With the board’s approval of the resolution for the 2024-25 school year, a few areas are no longer considered hazardous due to various pedestrian walkway upgrades, including:
- Lennar at Plum Creek subdivision for Hays High School, Live Oak Academy and Barton Middle School students
- Hillside Drive between Dacy Lane/Hillside Terrace/I-35 for McCormick Middle School students
- Dacy Lane/Sunflower Road and the Dacy Lane apartment complex for Science Hall Elementary School students
Why it matters
Behr said the district receives a transportation allotment to operate bus services. The regular portion of this is for students who live more than 2 miles away from the school, receiving $1 per mile driven. However, the state also provides funding of up to 10% of a district’s regular transportation allotment for children who live within 2 miles of their school but would be subject to hazardous traffic conditions if they walked.
If a bus route loses the conditions that allowed it to qualify as hazardous, Behr said that route is no longer eligible to receive hazardous route funding.
During the 2023-24 school year, the transportation department reported about 363,000 hazardous miles driven and received $151,000 in hazardous route funding. Anything over that, the district does not receive any funding back for, Behr said.
Another point of view
Trustee Courtney Runkle was the opposing vote, saying the county has not made clear its efforts to improve pedestrian walkways on Campo Del Sol Parkway—a roadway around Sunfield Elementary she and others in the community have voiced concerns with being hazardous—despite the district starting conversations about the road with county leaders in October.
Behr said there are 199 students living on the north side of Campo Del Sol who do or could walk to Sunfield.
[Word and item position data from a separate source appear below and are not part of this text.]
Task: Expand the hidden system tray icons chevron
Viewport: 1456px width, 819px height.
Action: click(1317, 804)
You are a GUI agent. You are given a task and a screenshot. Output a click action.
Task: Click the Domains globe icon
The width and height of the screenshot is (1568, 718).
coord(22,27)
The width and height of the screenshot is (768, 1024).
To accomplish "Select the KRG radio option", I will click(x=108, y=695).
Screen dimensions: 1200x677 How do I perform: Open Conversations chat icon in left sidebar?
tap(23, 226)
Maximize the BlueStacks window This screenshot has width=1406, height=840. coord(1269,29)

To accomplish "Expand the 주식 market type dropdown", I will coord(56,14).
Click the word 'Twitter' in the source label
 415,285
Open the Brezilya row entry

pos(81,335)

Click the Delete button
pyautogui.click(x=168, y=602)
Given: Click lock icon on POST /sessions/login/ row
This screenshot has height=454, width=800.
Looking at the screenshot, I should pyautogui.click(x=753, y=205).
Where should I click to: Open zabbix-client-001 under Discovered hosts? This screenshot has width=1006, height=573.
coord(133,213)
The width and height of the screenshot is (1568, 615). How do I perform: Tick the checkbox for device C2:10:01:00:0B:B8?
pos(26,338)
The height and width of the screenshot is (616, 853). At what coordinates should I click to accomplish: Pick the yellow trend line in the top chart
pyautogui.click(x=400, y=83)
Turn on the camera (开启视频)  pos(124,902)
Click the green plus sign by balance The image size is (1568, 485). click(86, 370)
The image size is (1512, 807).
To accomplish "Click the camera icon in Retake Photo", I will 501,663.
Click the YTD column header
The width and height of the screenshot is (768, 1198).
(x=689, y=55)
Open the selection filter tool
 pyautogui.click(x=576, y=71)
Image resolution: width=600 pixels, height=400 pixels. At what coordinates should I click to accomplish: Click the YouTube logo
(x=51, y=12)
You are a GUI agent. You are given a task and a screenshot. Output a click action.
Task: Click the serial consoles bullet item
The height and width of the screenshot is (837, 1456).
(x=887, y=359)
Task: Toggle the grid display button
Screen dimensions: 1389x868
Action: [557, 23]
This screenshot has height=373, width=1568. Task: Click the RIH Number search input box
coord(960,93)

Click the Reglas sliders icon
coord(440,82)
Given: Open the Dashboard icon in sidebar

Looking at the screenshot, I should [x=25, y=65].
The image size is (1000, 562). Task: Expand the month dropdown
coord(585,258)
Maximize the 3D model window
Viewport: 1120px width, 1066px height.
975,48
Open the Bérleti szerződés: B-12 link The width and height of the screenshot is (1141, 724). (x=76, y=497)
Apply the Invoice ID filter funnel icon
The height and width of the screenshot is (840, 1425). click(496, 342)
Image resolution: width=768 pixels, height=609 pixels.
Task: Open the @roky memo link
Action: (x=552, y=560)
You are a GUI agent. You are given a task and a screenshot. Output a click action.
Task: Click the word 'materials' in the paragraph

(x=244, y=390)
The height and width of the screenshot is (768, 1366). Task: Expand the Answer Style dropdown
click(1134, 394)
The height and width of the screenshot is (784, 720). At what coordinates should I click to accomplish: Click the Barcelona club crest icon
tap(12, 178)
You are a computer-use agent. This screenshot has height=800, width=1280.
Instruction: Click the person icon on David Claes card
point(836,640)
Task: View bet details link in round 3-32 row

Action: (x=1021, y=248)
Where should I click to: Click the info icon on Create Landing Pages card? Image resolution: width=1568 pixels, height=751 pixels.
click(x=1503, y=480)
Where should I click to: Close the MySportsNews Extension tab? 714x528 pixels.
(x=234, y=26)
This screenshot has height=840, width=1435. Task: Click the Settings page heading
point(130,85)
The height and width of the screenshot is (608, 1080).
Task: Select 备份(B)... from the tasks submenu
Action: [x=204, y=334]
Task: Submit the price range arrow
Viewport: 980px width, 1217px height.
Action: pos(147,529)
“I agree with all of the hazardous road conditions that have been presented. Unfortunately, Campo Del Sol is not listed on here,” Runkle said. “... I do hear and I do see the responses of the county as ‘working on the improvements of Campo Del Sol.’ Unfortunately, I have not seen exactly what those are. I can’t tell you where they want to put a crosswalk, where they want to put the lights, where they’re doing the painting. That’s not a visual that I have seen, and that has not been provided. ... We have a lot of kids that travel that road, and we need to make that road safer. So if this is not going to be included [as] a hazardous road, I’m going to be coming down hard on the county.”